DOI: 10.4324/9780415249126-DC130-1
Version: v1,  Published online: 2023
Retrieved June 22, 2024, from

Article Summary

Løgstrup is the most significant Danish theological and philosophical thinker after Søren Kierkegaard (see Kierkegaard, Søren Aabye) and the most important Danish intellectual of the twentieth century if judged on originality and influence on the contemporary cultural debate. In his key work Den etiske fordring (The Ethical Demand 1956), he explores our mutual vulnerability, and argues that this gives rise to a ‘radical demand which says that the other’s life should be cared for in a way that best serves the other’ (1956: 48). Despite his own personal religious commitments, and the apparent religiosity of some of his language, he resists attempts to ground this demand in theological notions (such as God as a commander or a creator), and so attempts to articulate this ethics in ‘purely human terms’ (1956: 3).
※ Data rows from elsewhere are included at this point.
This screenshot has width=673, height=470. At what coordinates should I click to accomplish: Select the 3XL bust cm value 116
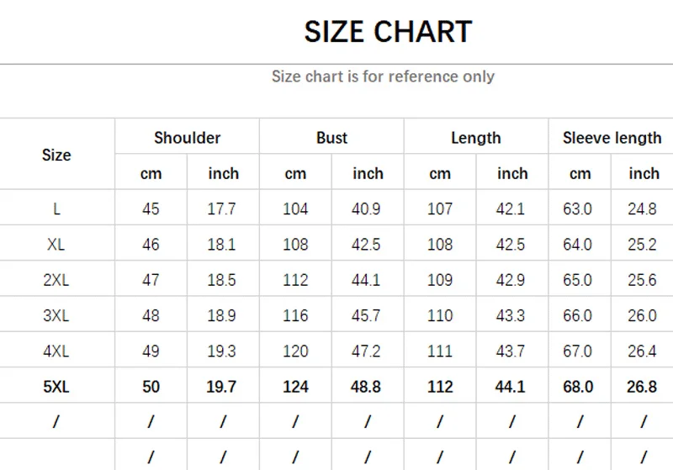[295, 316]
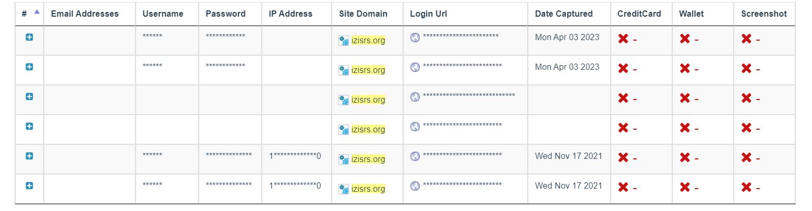Screen dimensions: 812x211
Task: Expand the first row's plus icon
Action: click(x=29, y=38)
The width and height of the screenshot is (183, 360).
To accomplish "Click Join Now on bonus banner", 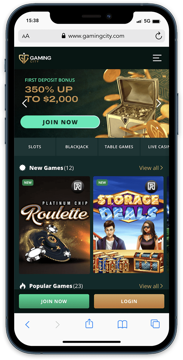I will pyautogui.click(x=60, y=122).
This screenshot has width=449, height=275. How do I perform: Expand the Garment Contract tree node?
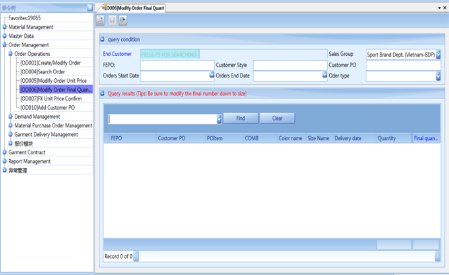click(x=5, y=153)
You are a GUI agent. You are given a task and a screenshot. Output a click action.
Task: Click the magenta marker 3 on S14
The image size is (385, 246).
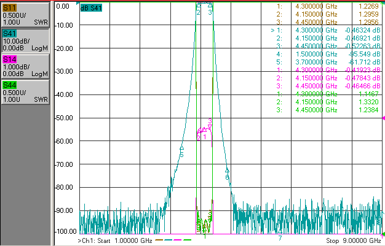pos(210,126)
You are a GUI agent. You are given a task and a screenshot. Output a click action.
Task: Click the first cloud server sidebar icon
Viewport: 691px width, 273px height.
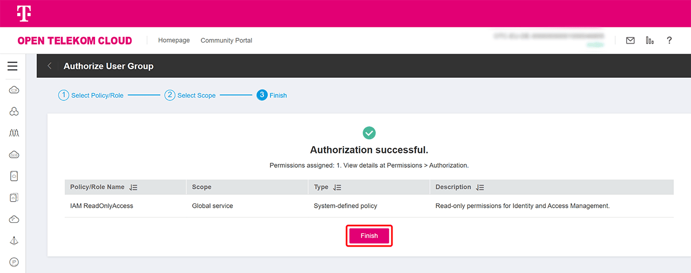[14, 90]
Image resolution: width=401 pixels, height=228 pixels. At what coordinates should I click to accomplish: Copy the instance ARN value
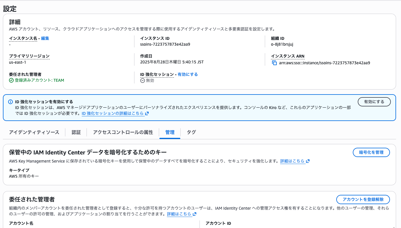click(x=274, y=62)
In doing so, he presents an original ‘ontological ethics’ which grounds ethics in the basic structure of being; this involves him in secularising some key Lutheran ideas while at the same time criticising a range of alternative accounts, including those proposed by Kant, Kierkegaard, Heidegger, and the contemporary analytic ethics of his time.

Citing this article:
Stern, Robert and Bjørn Rabjerg. Løgstrup, Knud Ejler (1905–81), 2023, doi:10.4324/9780415249126-DC130-1. Routledge Encyclopedia of Philosophy, Taylor and Francis,
Copyright © 1998-2024 Routledge.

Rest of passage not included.